5. Rio de Ouro
O comboio vai cheio. Não há um único lugar à janela. Li algures que esta é uma das mais míticas viagens de comboio do mundo. Entre centenas de turistas, há gente a caminho da sua terra ou talvez em visita a familiares distantes. O Douro não está só do lado de fora das janelas. Vai aqui dentro, sentado por entre máquinas fotográficas e de filmar. As conversas misturam a Língua Portuguesa com as de outras paragens. Famílias de emigrantes, em que os pais falam a língua de Camões e as crianças misturam gramáticas francófonas. Muitos dos pais são casais ainda jovens, o que me faz pensar que esta história ainda não acabou no imaginário de uma mala de cartão.
O comboio demora quase duas horas a chegar à Régua. Vê-se o Douro, mas ainda não se vê o Douro todo. Mas parece que alguém se esqueceu de avisar os passageiros. Diria que mais de setenta por cento dos passageiros sai. O comboio avança para o interior e não passam mais que duas estações até o Douro descobrir todo o seu esplendor. Agora há mais lugares vazios e é possível ver a paisagem das janelas abertas. Por vezes, há barcos que acenam do rio. Do comboio, os passageiros respondem. É como se soubéssemos todos o que partilhamos, como se a paisagem nos tornasse cúmplices de um milagre.
Na estação de Pinhão, sai a outra metade dos passageiros.
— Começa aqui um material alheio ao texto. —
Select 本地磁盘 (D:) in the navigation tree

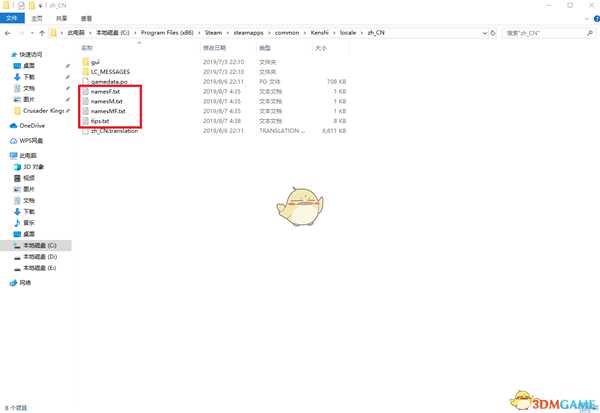pyautogui.click(x=38, y=257)
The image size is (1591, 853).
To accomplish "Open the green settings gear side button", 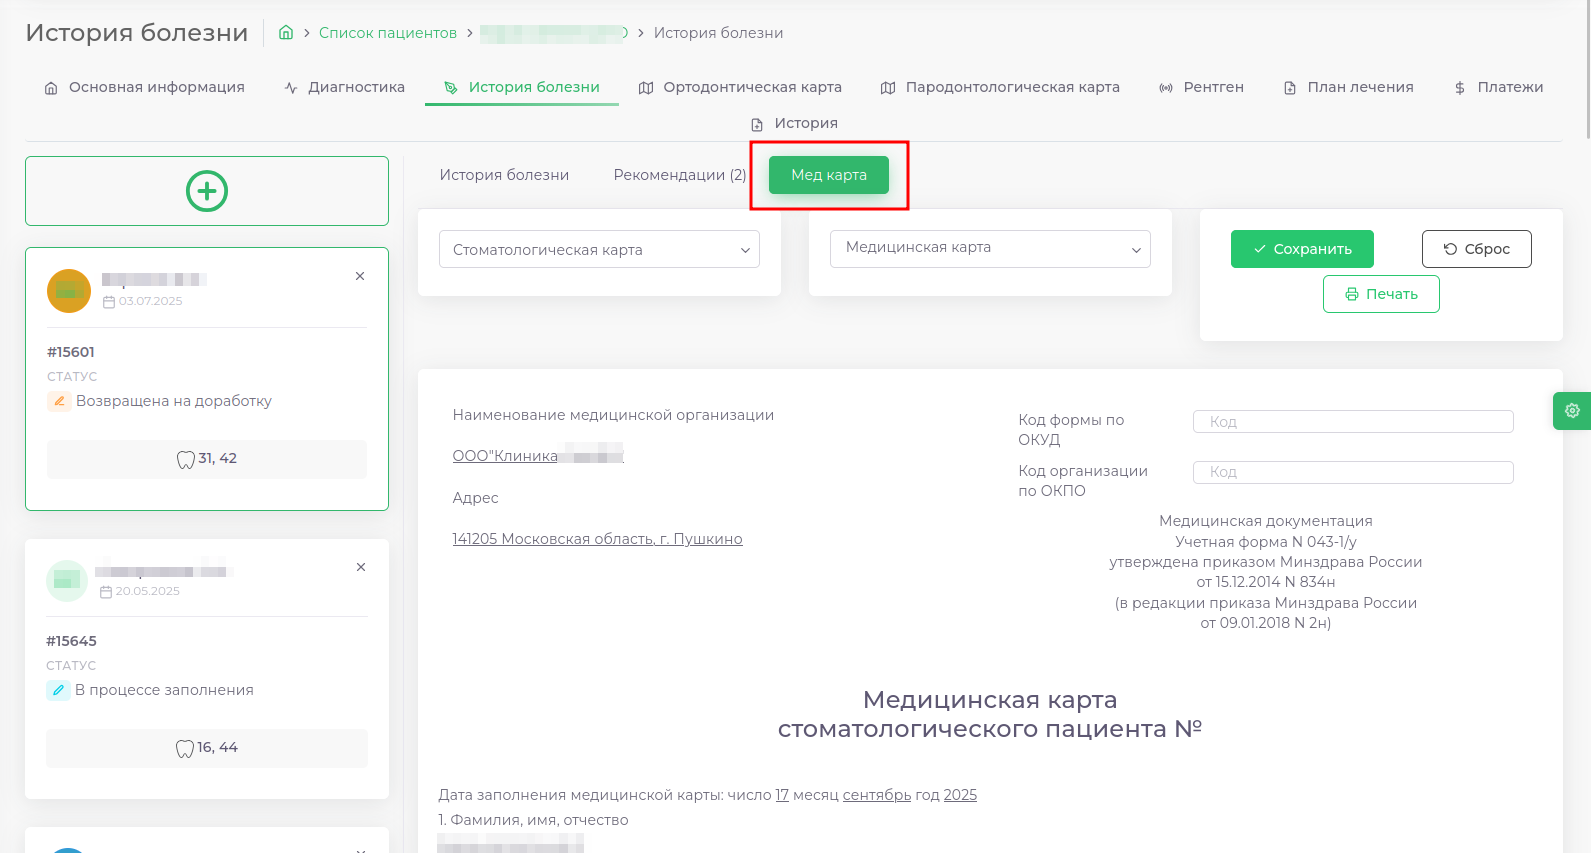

Nesta carruagem, não somos mais de seis. Ainda falta para chegar ao Pocinho, a estação terminal já não muito longe da fronteira. Em tempos a linha corria montanhas e planícies até Salamanca, ligando o Porto ao resto da Europa e Portugal à revolução industrial. Mas essa é uma realidade do passado. A do presente é este deslumbre que se avista por entre o vento. É impossível não pensar que a minha terra é absolutamente espectacular, mas ao mesmo tempo perguntar como pode um recurso destes não estar mais aproveitado.
A chegada ao Pocinho acontece ao princípio da tarde. O calor morde a pele sem misericórdias. É o fim da linha e o cenário é quase vazio. O Pocinho é uma rua que sobe para uma estrada que passa. Há dois restaurantes e mais nada. Não importa. A paisagem atrás de mim é suficiente para encher uma vida.